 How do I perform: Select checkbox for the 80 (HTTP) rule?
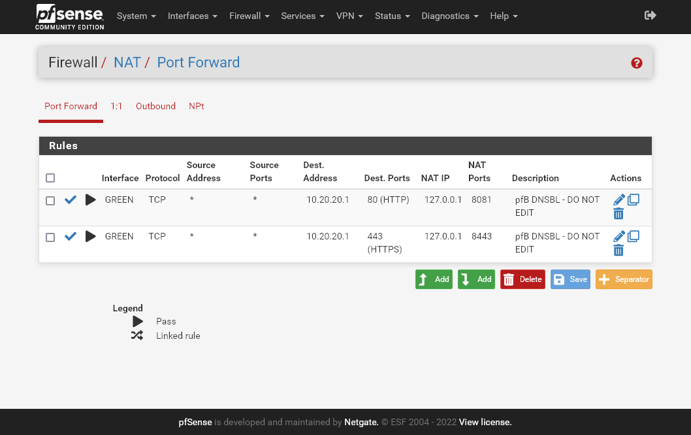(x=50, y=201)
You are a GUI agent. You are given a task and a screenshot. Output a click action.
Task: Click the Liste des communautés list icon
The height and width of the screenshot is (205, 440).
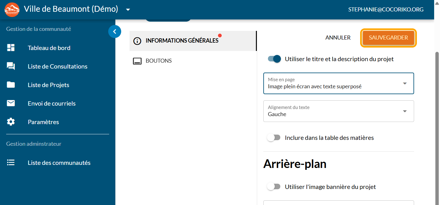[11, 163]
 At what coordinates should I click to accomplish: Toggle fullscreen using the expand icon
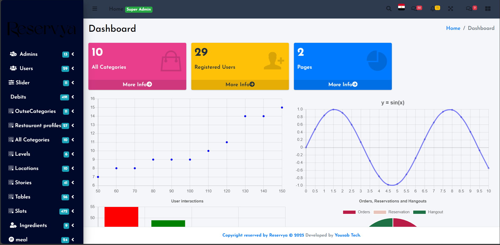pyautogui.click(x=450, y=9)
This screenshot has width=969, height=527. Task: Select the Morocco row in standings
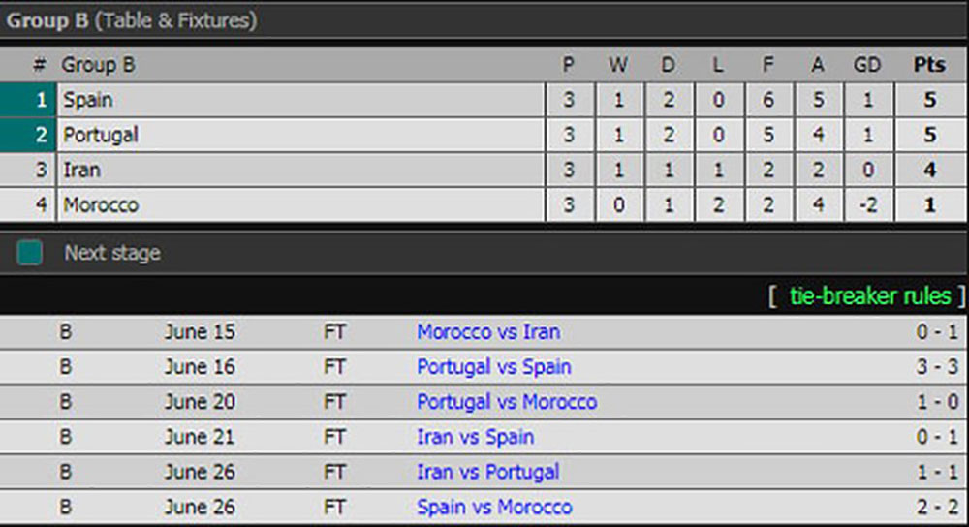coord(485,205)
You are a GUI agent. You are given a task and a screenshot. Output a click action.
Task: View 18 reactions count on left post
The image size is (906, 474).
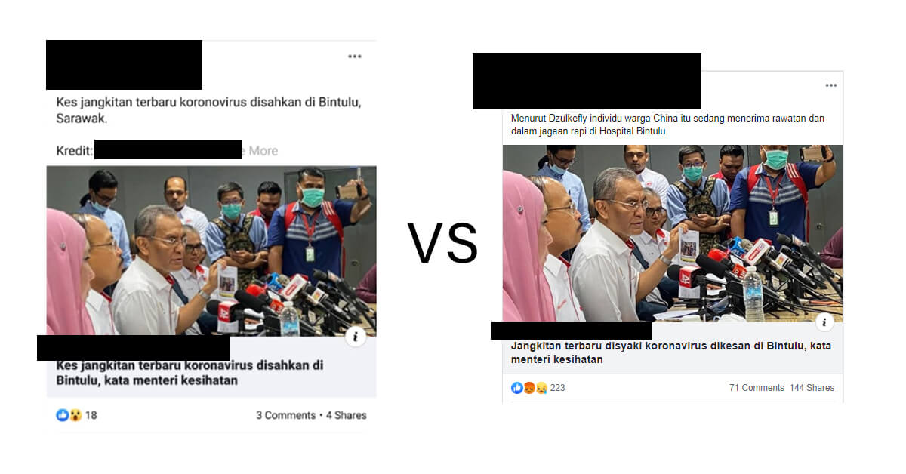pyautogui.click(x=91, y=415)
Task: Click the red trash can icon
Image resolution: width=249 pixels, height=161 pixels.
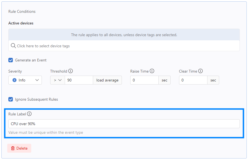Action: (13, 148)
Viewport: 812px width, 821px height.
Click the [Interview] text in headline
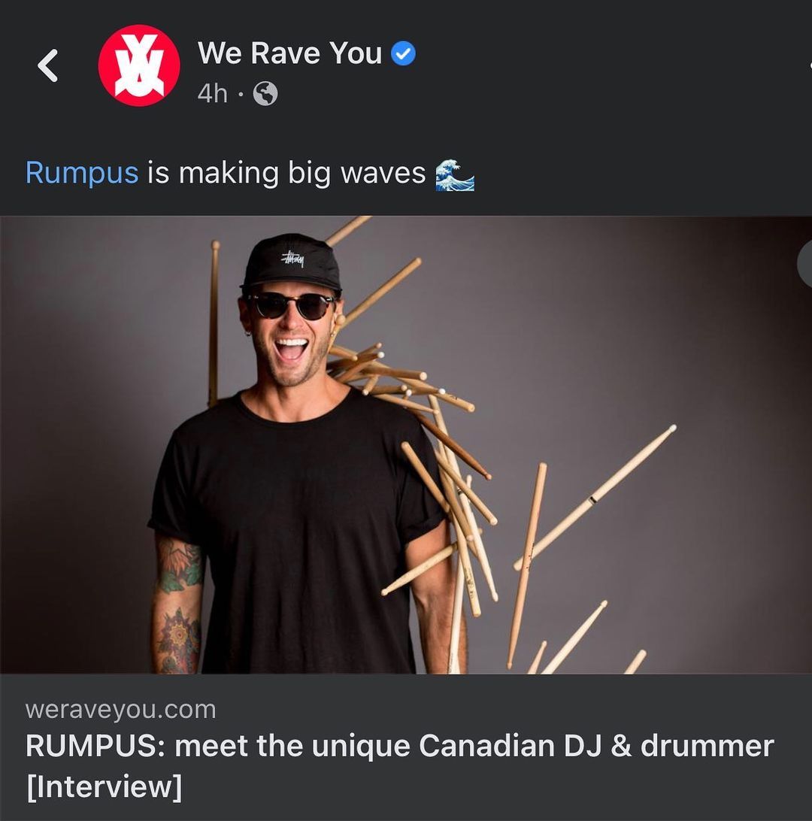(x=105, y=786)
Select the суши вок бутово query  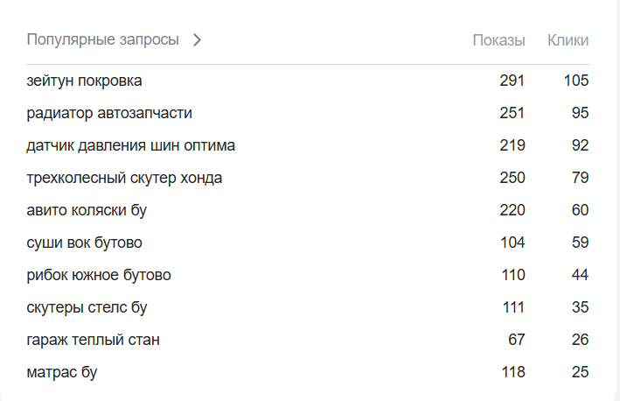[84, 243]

--

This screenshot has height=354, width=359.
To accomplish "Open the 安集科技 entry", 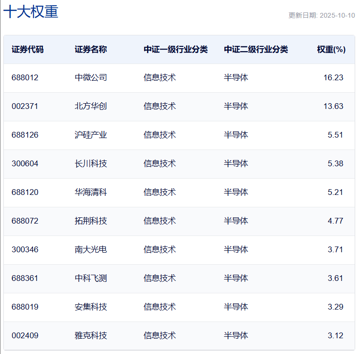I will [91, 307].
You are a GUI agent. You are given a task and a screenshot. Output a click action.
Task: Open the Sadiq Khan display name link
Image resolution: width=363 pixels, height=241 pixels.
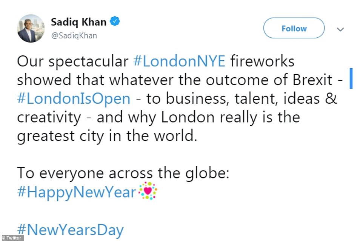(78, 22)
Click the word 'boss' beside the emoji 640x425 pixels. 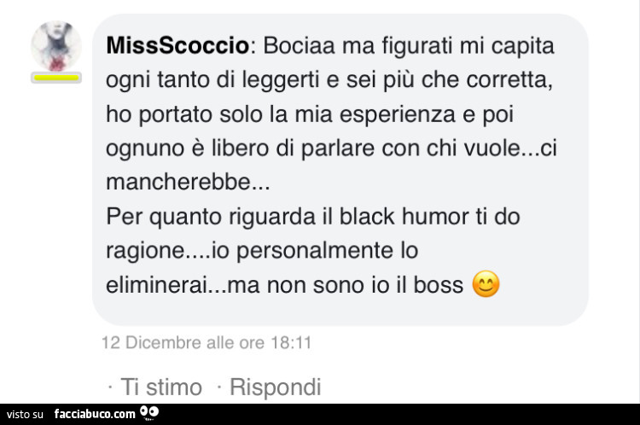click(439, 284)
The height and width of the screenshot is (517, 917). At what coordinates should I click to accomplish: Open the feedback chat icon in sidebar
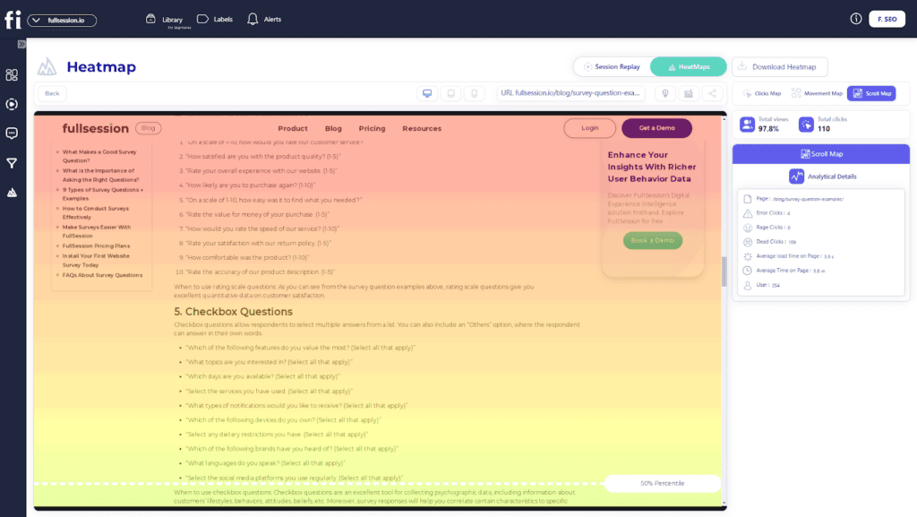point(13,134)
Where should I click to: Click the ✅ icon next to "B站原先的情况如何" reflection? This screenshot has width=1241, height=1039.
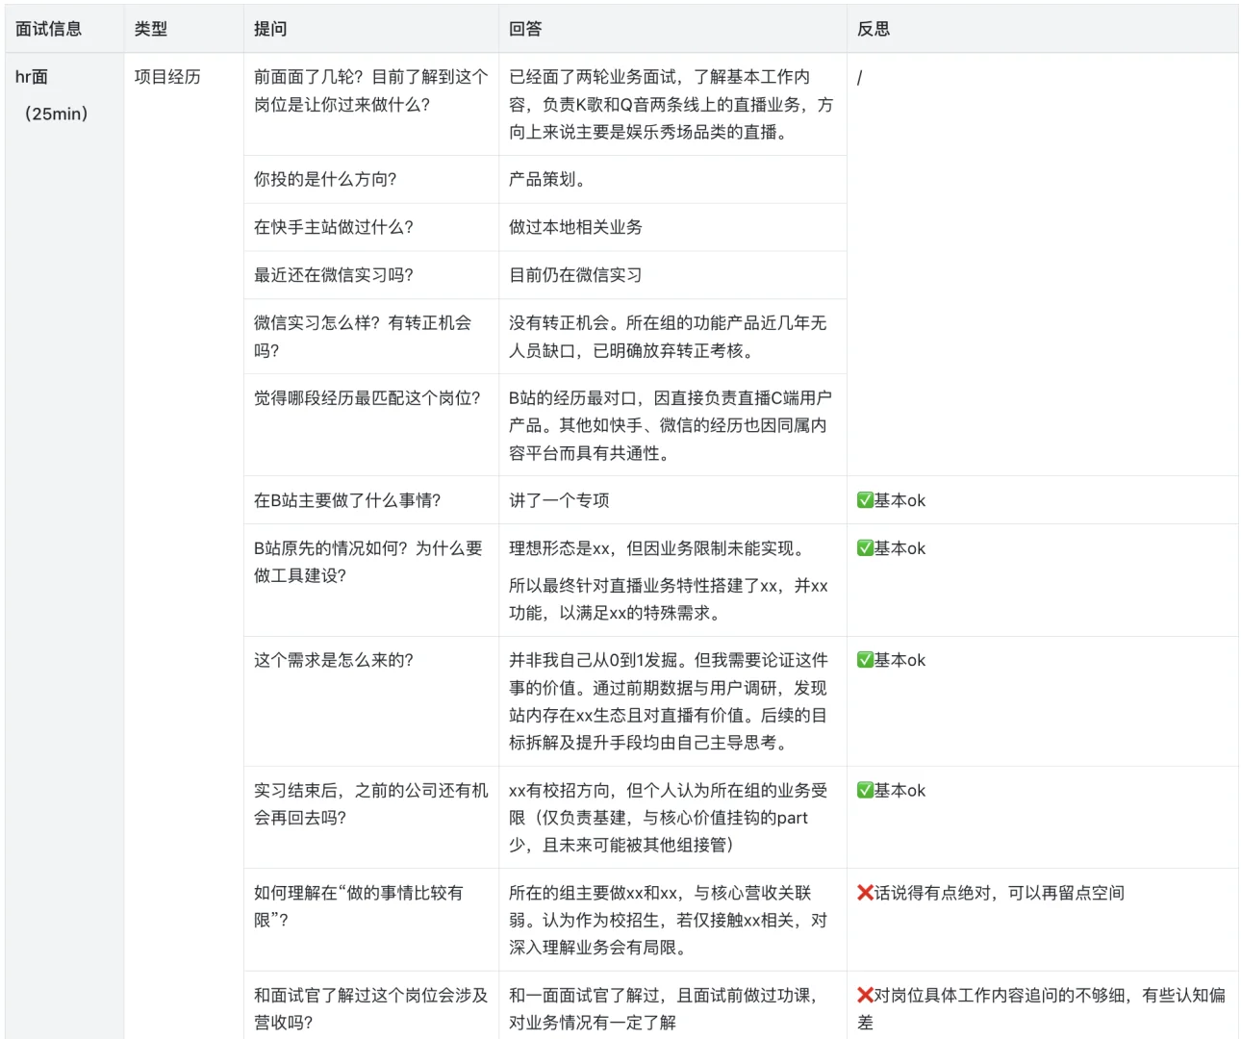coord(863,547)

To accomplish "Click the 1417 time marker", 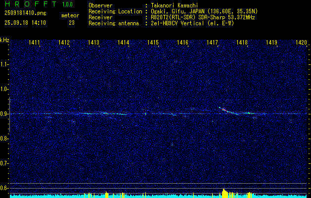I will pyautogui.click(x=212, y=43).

* * *

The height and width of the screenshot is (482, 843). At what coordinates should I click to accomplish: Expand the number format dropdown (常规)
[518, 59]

Your objective:
From the data above, retype only the lines starting with the line with "How do I perform: Select" and going on through the line with "Task: Click the red trash can icon", exactly, leaving out the pictures.

Your response:
 How do I perform: Select checkbox for the 80 (HTTP) rule?
(x=50, y=201)
You are a GUI agent. You are given a task and a screenshot. Output a click action.
Task: Click the Liste des communautés list icon
The height and width of the screenshot is (205, 440).
[11, 163]
 At what coordinates should I click to accomplish: Toggle fullscreen using the expand icon
pyautogui.click(x=450, y=9)
This screenshot has width=969, height=527. Task: Select the Morocco row in standings
coord(485,205)
You are a GUI agent. You are given a task and a screenshot. Output a click action.
Task: View 18 reactions count on left post
The image size is (906, 474).
pyautogui.click(x=91, y=415)
Task: Click the red trash can icon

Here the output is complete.